I didn't hear it. I didn't hear her say that. Actually, she is AI right here. She doesn't really exist. Did you think she was real? My finger goes right through her leg. It's so weird. Yeah, exactly. I didn't want to say anything. I think she's been around the plasma too much.
She is plasma. I'm sitting next to a plasma. Don't tell me. Yes, I think, yes, definitely. You know, computers. First of all, most of the progress we made in plasma physics...
and fusion have always been together. Experiments and advanced computation work together to make discoveries and also any kind of achievement, it has to be together. Well, I think we kind of need to wrap this up. Yes, we do. Yes, we do. Well, Fatima, give me some words for the future. Be patient in terms of...
Okay, we're fine. Okay, I'm sorry I asked. The answer is like this. Well, how do you define future? Yeah, yeah, yeah. So let me say it. For the future is that progress and discovery doesn't happen overnight. It's the continuous work of scientists, long-term investments,
To kind of you put all the energy you have, collaboration, all of that, and cross pollination of various types of, you know, group working on various types of plasma or types of devices, fusion experiments.

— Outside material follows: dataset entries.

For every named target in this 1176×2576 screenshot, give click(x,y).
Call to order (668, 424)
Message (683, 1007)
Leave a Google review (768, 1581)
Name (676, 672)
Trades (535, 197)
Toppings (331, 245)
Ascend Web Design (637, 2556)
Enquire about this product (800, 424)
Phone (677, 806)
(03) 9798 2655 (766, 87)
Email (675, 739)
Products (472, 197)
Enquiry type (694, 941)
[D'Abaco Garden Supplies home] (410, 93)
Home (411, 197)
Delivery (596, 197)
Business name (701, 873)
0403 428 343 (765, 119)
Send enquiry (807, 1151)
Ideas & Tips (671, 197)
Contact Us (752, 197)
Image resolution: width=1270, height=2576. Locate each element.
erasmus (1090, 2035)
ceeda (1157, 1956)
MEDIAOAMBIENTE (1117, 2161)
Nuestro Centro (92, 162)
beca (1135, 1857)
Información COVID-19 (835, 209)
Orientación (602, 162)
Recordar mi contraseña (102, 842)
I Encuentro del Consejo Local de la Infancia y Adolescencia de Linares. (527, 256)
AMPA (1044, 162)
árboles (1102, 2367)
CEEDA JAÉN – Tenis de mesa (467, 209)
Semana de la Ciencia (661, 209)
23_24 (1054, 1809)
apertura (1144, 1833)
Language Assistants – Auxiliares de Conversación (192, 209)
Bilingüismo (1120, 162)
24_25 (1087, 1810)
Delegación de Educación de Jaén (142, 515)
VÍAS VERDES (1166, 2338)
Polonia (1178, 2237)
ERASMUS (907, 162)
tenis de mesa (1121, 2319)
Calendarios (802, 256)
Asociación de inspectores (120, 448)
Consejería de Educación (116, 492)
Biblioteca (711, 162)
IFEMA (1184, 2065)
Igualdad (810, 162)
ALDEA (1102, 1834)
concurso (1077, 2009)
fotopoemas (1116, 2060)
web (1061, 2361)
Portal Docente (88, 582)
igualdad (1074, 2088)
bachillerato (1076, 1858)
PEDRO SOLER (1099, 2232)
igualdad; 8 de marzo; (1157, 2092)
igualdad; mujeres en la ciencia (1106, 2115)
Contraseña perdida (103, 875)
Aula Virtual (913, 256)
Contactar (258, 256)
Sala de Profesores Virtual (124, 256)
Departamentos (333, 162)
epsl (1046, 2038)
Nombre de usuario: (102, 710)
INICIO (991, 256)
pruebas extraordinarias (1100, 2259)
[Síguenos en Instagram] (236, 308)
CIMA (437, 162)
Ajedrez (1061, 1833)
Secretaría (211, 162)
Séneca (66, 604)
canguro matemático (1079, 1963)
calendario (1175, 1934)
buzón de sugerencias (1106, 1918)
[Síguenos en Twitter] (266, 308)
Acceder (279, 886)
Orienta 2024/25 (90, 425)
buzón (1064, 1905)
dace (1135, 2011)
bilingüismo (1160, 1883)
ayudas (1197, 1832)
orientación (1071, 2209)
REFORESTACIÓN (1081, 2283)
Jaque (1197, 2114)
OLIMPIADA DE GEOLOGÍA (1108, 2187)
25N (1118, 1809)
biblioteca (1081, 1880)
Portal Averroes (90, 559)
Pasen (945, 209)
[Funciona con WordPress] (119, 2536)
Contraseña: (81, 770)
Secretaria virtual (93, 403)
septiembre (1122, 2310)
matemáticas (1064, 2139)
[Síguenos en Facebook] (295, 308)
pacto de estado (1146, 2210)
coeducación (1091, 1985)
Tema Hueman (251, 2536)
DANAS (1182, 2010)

progress happen like that. So it's not. So it's just, it's also new physics. We learn every day in every regime of plasmas. We learn new things and we apply it like this, you know, rocket thruster. We apply it for other applications. What we learn in fusion, we also apply it for other, for other applications. And so, I
It's just a continuous work. So Fatima, typically at the end of our sessions, I offer the viewer a cosmic perspective on the topic of the day. But you so beautifully summarized the plight of the scientists, the engineer, society, funding sources. That's...
any and all that I would have said in my cosmic perspective. - Thank you. - So, thanks for making my job just a little easier today.
Good to have you, man. Always great to be here. Good luck. You need some of that sometimes, right? Yes. When you're messing with plasma. Yes, exactly. And one day you'll give us a tour of your basement. Exactly. And listen, whatever you do. I'm welcome, both of you. Thank you. And keep up your vague answers. That was really interesting. Very fascinating. Thank you. This has been StarTalk. Neil deGrasse Tyson here, your personal astrophysicist, reporting from my office, the Hayden Planetarium.
the American Museum of Natural History in New York City. As always, keep looking up.